On January 27, 2015, the Federal Trade Commission ("FTC") issued a 71-page report on the Internet of Things ("IoT"), the vast – and explosively growing – universe of interconnected devices that can collect information and communicate with other devices to make our lives easier. The IoT includes over 25 billion connected devices worldwide, including fitness trackers, Wi-Fi connected appliances, and more, and this number is only growing. In fact, estimates are that by 2020 – only five years from today – between 50 billion and 75 billion devices will exist in the IoT.

The FTC report was drafted after a November 2013 workshop hosted by the FTC, where participants discussed benefits and risks of the IoT, as well as how current best practices (including the Fair Information Practice Principles ("FIPPS")) could apply to the IoT, specifically IoT devices used by individual consumers. Despite their significant benefits, connected devices raise numerous privacy and security concerns, many of which could impact consumer confidence. The report sets forth specific recommended practices, with the stated goal of providing consumer protections while still allowing the benefits of the IoT to be fully realized.

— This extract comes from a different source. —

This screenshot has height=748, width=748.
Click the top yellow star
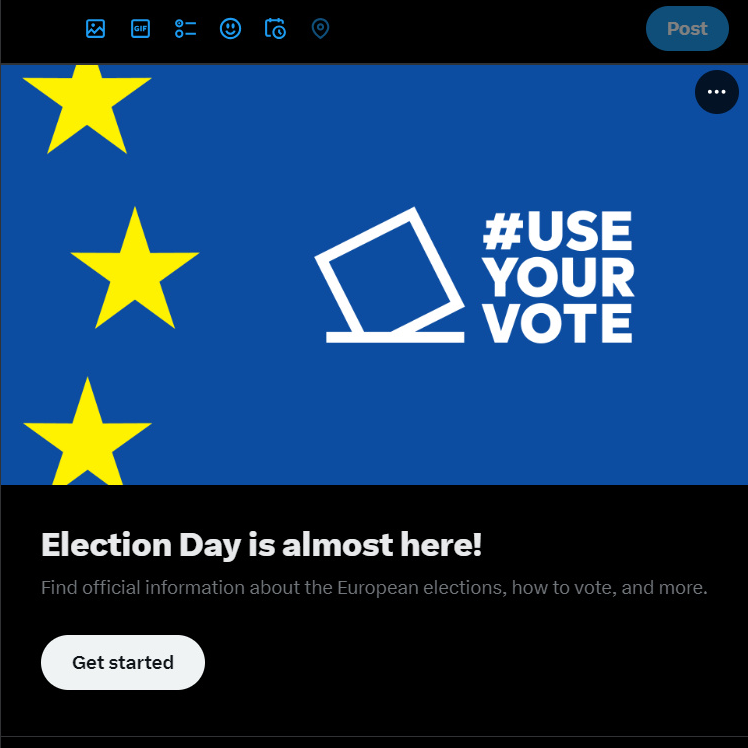87,109
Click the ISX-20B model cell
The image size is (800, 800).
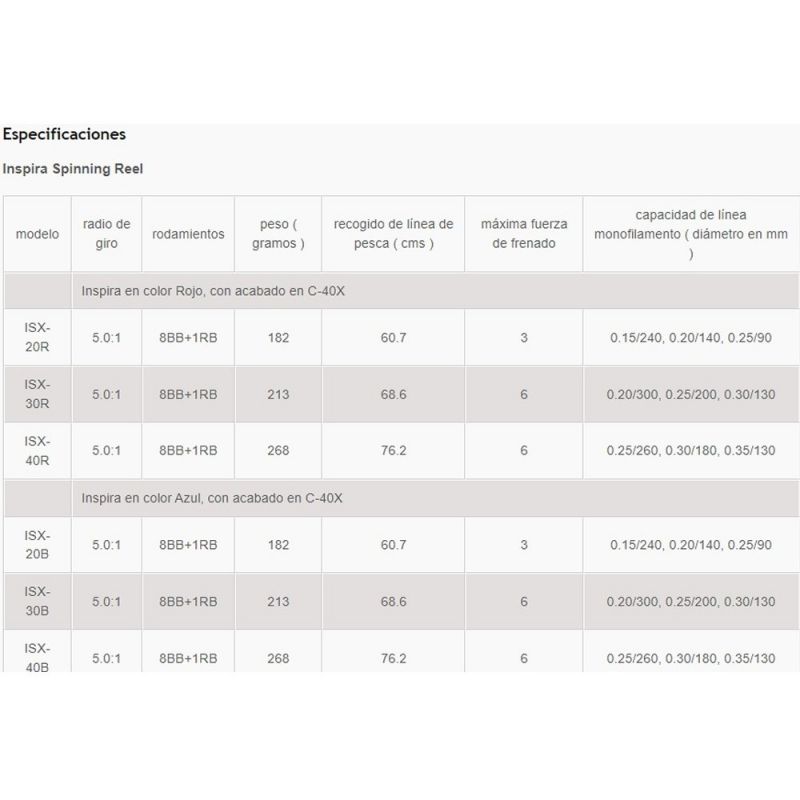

The FTC recommends device manufactures take concrete steps to protect the security of information collected by and available through the device. Such steps include:

  • building security into devices from the outset, rather than as a design afterthought;
  • training employees on the critical nature of security and ensuring that security is managed at an appropriately high level in the organization;
  • ensuring that when outside service providers are engaged, those providers are capable of maintaining reasonable security measures and providing appropriate oversight;
  • when a security risk is identified, using a "defense-in-depth" strategy whereby multiple layers of security may be used to defend against the identified risk;
  • considering measures to keep unauthorized users from accessing a consumer's device, data, or personal information; and
  • monitoring connected devices throughout their expected life cycle and providing security patches to cover known risks.

The FTC report also encourages companies to consider "data minimization" – limiting the collection of consumer data in the first place, and retaining it for a set period of time rather than holding on to this data indefinitely. Data minimization reduces the risk that a company with a large store of consumer data will become an increasingly enticing target for data thieves or hackers, and the risk that consumer data will be used in ways the consumer does not expect. Under the data minimization recommendations, which the FTC intends to be flexible, companies could choose among three options: collect no data; only collect data limited to the categories required to provide the service offered by the device or less sensitive data; or, choose to de-identify the data collected.

The FTC further recommends that companies notify consumers about data collection and use, and also provide consumers with choices about how their information will be used, particularly when the data collected is greater than what a consumer might reasonably expect. The report indicates that there is no "one-size-fits-all" approach to how notice should be given to consumers, particularly since some IoT devices may have no consumer interface. The report identifies four ways that companies could provide notice and choice to consumers: (i) providing opt-in choices at point of sale; (ii) providing a video tutorial informing consumers of available choices; (iii) providing a code that would direct the user to a website with information about choices; and (iv) providing choices during device set-up.

The report concludes that any IoT-specific legislation would be premature given the rapidly evolving nature of the technology. The report, however, calls for strong data security and breach notification legislation, reiterating the FTC's previous suggestion in its 2012 Privacy Report to enact broad-based, technology-neutral privacy legislation. Interestingly, one Commissioner voted not to issue the report and another Commissioner issued a concurrent statement disagreeing with the Report's recommendation that additional legislation is needed. In the concurring statement, Commissioner Ohlhausen explained that additional legislation isn't necessary because FTC's current Section 5 authority to prohibit unfair and deceptive acts or practices already requires notice and choice for collecting sensitive personally identifiable information and protects against uses of consumer information likely to cause substantial consumer harm. Furthermore, there are sector-specific laws such as the FCRA and HIPAA that already provide privacy protections.

The lack of unanimity underscores the complexity of the legal and policy issues of the IoT. We recommend that anyone involved in any aspect of the IoT monitor developments by the FTC and Congress and adopt strong privacy and security measures. As part of these monitoring efforts, connective device manufactures are encouraged to review the FTC's concurrently released publication "Careful Connections: Building Security in the Internet of Things," which advises companies to adopt security practices, such as encryption and authentication.

The content of this article is intended to provide a general guide to the subject matter. Specialist advice should be sought about your specific circumstances.